The deceit alleged, was in the sale of a mare, and the unsoundness alleged, was, that the frogs of the animal's feet had either rotted out or fallen out. Upon this point, there was conflicting evidence, some portion of it tending to show that the frogs were gone, and another that they were in their natural state. In the course of the evidence, the plaintiff offered a blacksmith, who had been employed to put shoes on the mare while she belonged to the defendant, and asked him concerning a message that a son of the defendant had delivered to him, as coming from the father, touching the manner in which the shoes should be put on. This testimony was objected to by the defendant's counsel as being mere hearsay; that the son himself was the proper witness to prove the message sent by the defendant to the blacksmith. The evidence was excluded by the Court, and the defendant excepted.
With respect to the deficiency of the feet, the Court *Page 152 assumed it to be an unsoundness, in case the jury should find that they were gone at the time of the sale, but instructed them, that if absence or loss of the elastic substance at the bottom of the foot would be observable, upon ordinary inspection, it was not such a defect or unsoundness as would make the defendant liable, unless he did or said something to prevent enquiry or inspection. Plaintiff excepted.

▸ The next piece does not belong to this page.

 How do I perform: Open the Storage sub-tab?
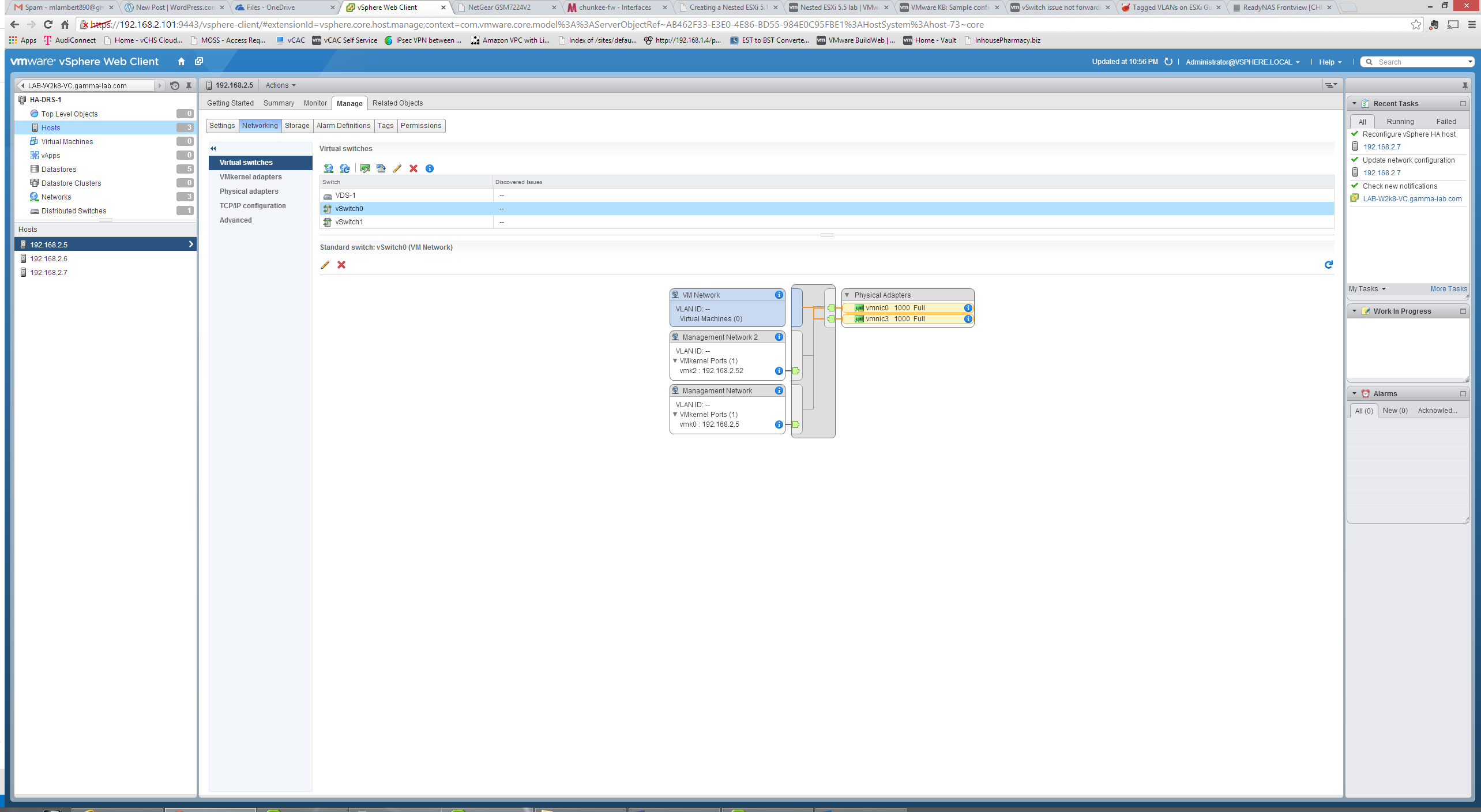tap(297, 126)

Verdict for the defendant. Judgment and appeal. We are unable to discover any error in the bill of exceptions, of which the plaintiff has a right to complain. Supposing that the message, which the defendant sent by his son to the blacksmith, as to manner in which he wished shoes should be put on his horse, was admissible, it could only prove an unsoundness and the scienter of the defendant, and that the Judge assumed to be true in his charge to the jury. The case then, turned upon the enquiry, whether the defect was so patent that the rule of caveatemptor applied. His Honor stated, that if the jury should find that the defect was a mere loss of the elastic substance or frogs at the bottom of the horse's feet, it was a patent one, and the defendant was not liable, unless he said or did something to prevent the plaintiff from making an enquiry or inspection. This construction was, we think, in accordance with the well-settled law on the subject. The plaintiff was injured, if at all, not by the deceit of the defendant, but by his own neglect in not discovering what the slightest inspection would have disclosed to him;Duckworth v. Walker, 1 Jones' Rep. 507.